━━ Extracted text ━━

Rotational malalignment of the tibial component can be partially corrected by the mobile bearing. In contrast to this, in this specific RHK design, the tibia starts to 
rotate against the femur at 10° of flexion. Between 0°–10° of flexion, rotation is prevented by the insert
geometry, so that the implant behaves like a fixed hinge. Rotational malalignment of the tibial component therefore has a 
greater impact in this specific RHK than in a mobile-bearing VVC. This may have a negative effect on the TTTG in a position close 
to extension and thus on patella catching [23].

━━━
━━ Record set ━━

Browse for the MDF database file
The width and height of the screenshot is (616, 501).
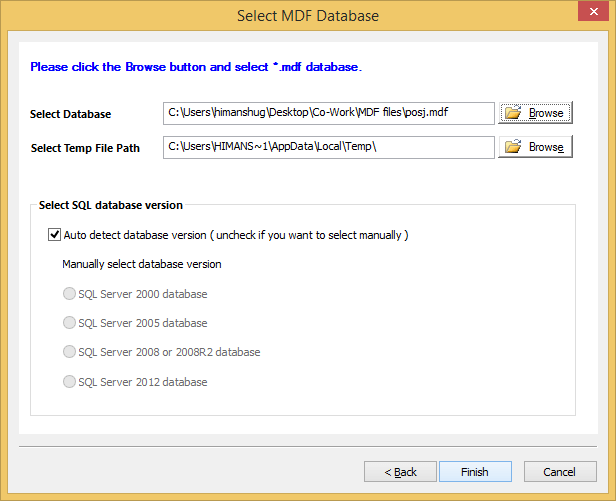point(535,113)
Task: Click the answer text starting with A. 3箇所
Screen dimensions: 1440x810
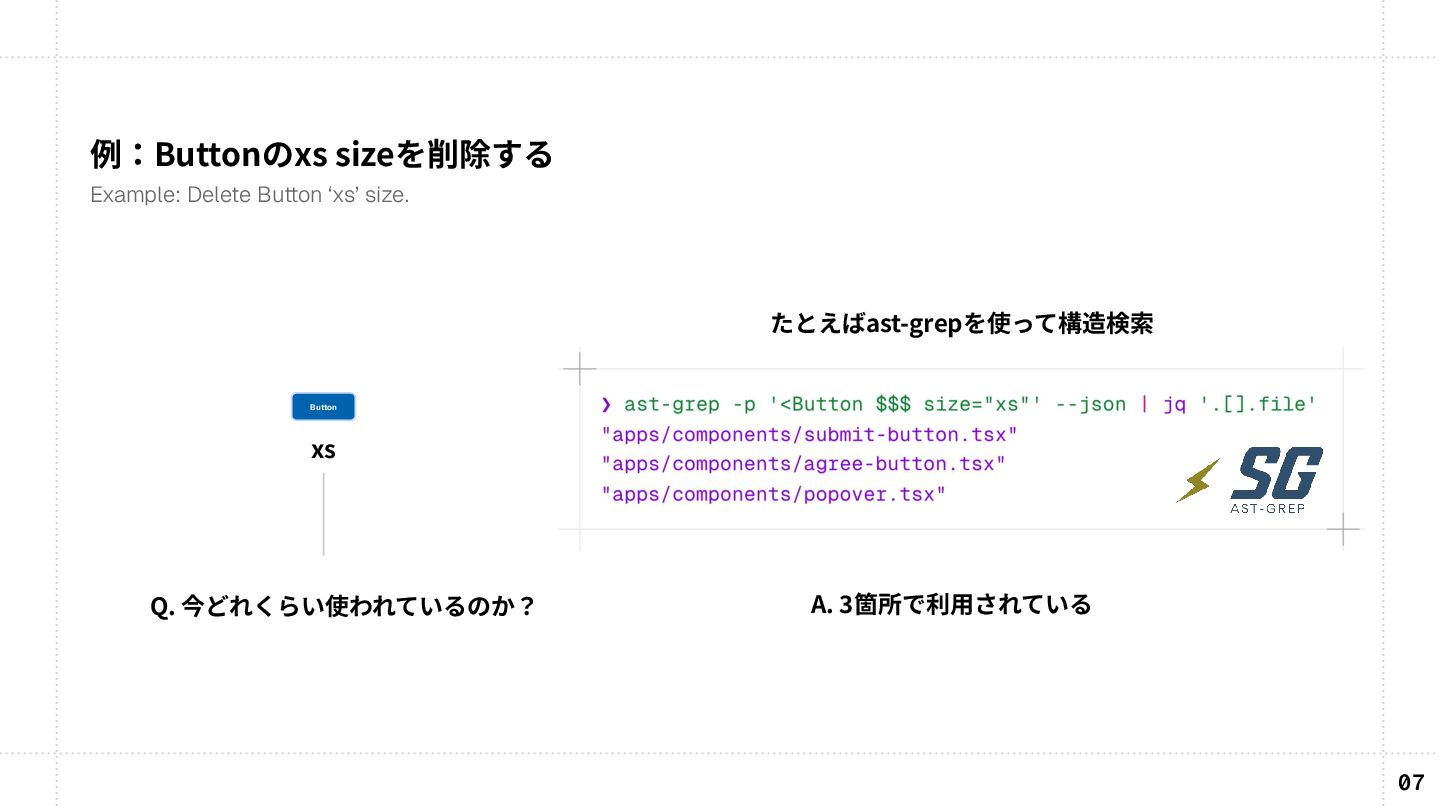Action: [951, 604]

━━━

Work instructions ->
#1 Reproduce word for word the part of the passage on tibial component rotation that begins at "Rotational malalignment of the tibial component can" and ends after "patella catching [23].".
#2 For each of the following statements, say whether it agrees with the passage on tibial component rotation, and give the words of the passage that decide it: (a) in this RHK design, the tibia begins to rotate against the femur at 10° of flexion; (b) between 0° and 10° of flexion, the implant behaves like a mobile bearing; (c) rotational malalignment of the tibial component has less impact in this RHK than in a mobile-bearing VVC.
#3 Continue the passage on tibial component rotation, starting after its last sentence.

Answers to the exercises ->
#1
Rotational malalignment of the tibial component can be partially corrected by the mobile bearing. In contrast to this, in this specific RHK design, the tibia starts to 
rotate against the femur at 10° of flexion. Between 0°–10° of flexion, rotation is prevented by the insert
geometry, so that the implant behaves like a fixed hinge. Rotational malalignment of the tibial component therefore has a 
greater impact in this specific RHK than in a mobile-bearing VVC. This may have a negative effect on the TTTG in a position close 
to extension and thus on patella catching [23].

#2
(a) Yes: "the tibia starts to rotate against the femur at 10° of flexion"
(b) No: "the implant behaves like a fixed hinge"
(c) No: "greater impact in this specific RHK than in a mobile-bearing VVC"

#3
This study has some limitations. One weakness of the present study is its retrospective design, with the limited number of cases and different follow-up times. The amount of preoperative ligamentous laxity as well as preoperative clinical scores was not available, given the retrospective design. Additionally, two different prosthesis designs were compared, with the appropriate but differing operative techniques. Before 2014, all included knees were treated with varus valgus constrained knees, but starting in 2014 similar cases were treated using rotating hinge knees for the same indication in the Orthopaedic Department of the Waldkliniken Eisenberg. Therefore, an inclusion bias can be excluded. These studies data concur with the results of a meta-analysis of Malcolm et al. [15]. After exclusion criteria had been applied, 7 studies were included in this analysis. 544 VVC and 254 RHK were compared with regard to survival rate and function. The two groups had a comparable complication rate. They were also found to be comparable in terms of range of motion, the Knee Society function score, and the 10-year 
survival rate [15].

Martin et al. [16] compared 28,667 primary knee prostheses (27,994 unconstrained knees, 427 VVC, and 246 RHK)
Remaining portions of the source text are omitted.